Upon entering this air cell, the chick takes its inaugural breath, marking the activation of its lung function. The air cell sustains its air infusion through a process of diffusion. Even though diffusion through the chorioallantoic membrane is still effective, it takes a back seat to lung activity as the time for hatching gets closer. During this phase, if one were to press an ear against the egg, a faint “squeaky” sound might be discerned. Given that birds lack vocal cords, this sound emanates from a specialized structure known as the “syrinx.”

Conversely, most reptilian eggs eschew the air cell phase, progressing directly to the third stage of respiration.

Post-Incubation Respiration

Numerous creatures hatching from eggs exhibit a minute, pointed protrusion known as an “egg tooth” (technically termed a caruncle) situated on their beaks or nasal regions. This structure can be composed of hardened skin (as seen in crocodiles and birds) or a literal additional tooth (as observed in certain lizards and snakes). Its primary function lies in breaking open the egg’s shell. Following hatching, this appendage either falls off or is absorbed.

The positioning of a chick’s head beneath its wing positions it adeptly for pecking at the egg. Subsequently, the chick employs its egg tooth to crack open the shell. As the chorion and allantois membranes desiccate, their purpose wanes. At this juncture, the chick’s reliance shifts to its lungs for breathing.

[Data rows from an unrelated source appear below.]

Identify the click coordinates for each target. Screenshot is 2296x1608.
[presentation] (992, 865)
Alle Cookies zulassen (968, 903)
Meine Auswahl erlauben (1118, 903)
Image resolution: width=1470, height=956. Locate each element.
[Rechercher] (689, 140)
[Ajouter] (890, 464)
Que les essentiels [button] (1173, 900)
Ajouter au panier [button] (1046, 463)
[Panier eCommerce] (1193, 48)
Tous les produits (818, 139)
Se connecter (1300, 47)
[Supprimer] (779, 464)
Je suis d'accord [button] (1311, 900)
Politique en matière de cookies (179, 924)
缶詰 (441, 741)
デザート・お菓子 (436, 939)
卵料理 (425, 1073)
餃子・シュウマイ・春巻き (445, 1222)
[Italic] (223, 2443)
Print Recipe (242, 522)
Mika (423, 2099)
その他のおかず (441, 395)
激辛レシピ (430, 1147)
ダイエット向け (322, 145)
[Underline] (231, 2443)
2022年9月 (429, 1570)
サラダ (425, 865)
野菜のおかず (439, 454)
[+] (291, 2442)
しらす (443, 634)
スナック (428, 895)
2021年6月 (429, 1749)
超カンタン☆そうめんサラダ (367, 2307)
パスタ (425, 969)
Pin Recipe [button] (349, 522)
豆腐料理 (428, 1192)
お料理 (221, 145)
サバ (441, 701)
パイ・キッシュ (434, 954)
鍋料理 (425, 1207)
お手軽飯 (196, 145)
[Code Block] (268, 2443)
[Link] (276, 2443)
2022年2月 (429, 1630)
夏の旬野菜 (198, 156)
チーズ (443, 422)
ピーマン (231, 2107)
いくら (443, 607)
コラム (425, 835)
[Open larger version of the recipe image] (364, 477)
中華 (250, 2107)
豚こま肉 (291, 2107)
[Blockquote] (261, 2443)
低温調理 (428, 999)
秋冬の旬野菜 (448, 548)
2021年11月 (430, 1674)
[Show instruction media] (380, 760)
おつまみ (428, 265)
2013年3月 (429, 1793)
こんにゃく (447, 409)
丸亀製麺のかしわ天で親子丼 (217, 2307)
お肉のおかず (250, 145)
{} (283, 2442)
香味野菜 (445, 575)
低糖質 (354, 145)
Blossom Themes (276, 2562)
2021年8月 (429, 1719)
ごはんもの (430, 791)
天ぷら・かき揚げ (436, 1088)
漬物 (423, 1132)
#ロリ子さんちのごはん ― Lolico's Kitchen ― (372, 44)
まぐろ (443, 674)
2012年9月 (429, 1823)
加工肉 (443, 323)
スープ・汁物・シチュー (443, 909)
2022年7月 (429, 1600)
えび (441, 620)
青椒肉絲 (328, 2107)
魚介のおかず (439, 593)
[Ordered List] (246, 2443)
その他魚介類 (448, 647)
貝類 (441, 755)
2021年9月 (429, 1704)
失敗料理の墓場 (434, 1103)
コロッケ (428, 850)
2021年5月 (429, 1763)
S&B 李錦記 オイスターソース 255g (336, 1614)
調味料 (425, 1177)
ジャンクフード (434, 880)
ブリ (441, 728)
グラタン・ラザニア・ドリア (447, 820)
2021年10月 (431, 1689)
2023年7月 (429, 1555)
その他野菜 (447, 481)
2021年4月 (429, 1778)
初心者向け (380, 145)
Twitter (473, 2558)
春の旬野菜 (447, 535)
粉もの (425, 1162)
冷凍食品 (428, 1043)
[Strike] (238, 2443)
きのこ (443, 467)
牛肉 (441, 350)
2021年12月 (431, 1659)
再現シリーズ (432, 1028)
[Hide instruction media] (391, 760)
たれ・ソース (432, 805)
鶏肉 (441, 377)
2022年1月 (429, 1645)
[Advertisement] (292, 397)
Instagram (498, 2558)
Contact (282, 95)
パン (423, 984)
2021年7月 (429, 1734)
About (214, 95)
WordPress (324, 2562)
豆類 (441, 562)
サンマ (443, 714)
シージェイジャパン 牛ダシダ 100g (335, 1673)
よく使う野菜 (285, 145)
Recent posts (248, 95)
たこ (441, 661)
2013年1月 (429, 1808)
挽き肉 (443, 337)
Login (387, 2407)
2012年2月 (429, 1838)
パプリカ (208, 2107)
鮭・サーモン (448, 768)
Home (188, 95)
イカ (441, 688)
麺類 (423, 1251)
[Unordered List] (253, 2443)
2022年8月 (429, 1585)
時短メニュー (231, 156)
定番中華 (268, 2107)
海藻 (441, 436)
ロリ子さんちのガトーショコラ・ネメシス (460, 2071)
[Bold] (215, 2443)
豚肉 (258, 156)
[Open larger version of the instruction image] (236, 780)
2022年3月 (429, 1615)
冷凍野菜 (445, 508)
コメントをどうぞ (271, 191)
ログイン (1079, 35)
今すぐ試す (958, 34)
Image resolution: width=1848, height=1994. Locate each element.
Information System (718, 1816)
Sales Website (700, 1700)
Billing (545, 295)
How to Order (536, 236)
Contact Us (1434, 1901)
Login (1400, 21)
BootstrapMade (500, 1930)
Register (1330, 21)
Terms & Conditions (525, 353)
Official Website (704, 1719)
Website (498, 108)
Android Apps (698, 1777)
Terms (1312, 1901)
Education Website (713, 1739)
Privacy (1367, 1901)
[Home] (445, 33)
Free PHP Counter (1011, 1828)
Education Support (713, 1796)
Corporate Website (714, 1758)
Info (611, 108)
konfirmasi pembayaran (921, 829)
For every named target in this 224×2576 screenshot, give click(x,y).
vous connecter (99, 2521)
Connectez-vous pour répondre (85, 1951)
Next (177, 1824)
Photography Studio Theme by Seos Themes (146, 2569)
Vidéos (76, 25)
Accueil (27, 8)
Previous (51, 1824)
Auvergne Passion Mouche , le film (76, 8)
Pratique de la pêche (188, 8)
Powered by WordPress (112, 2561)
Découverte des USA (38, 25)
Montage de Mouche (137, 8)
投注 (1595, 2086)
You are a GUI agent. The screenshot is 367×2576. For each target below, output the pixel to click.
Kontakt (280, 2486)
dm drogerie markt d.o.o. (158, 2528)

Reptile hatchlings utilize their egg tooth, situated on their nose, to pierce through the weakened eggshell—its structural integrity diminished due to calcium absorption—and initiate their first breaths. Certain reptiles, including crocodiles, even generate sounds from within the egg. Unlike birds, these reptiles possess a larynx and vocal cords akin to those of humans.

In essence, birds and reptiles enact similar processes while enclosed within the egg. This correspondence should not astonish, given the close kinship between birds and select reptile species. These creatures all share a commonality in the form of specialized eggs that shield and furnish air to the burgeoning embryo.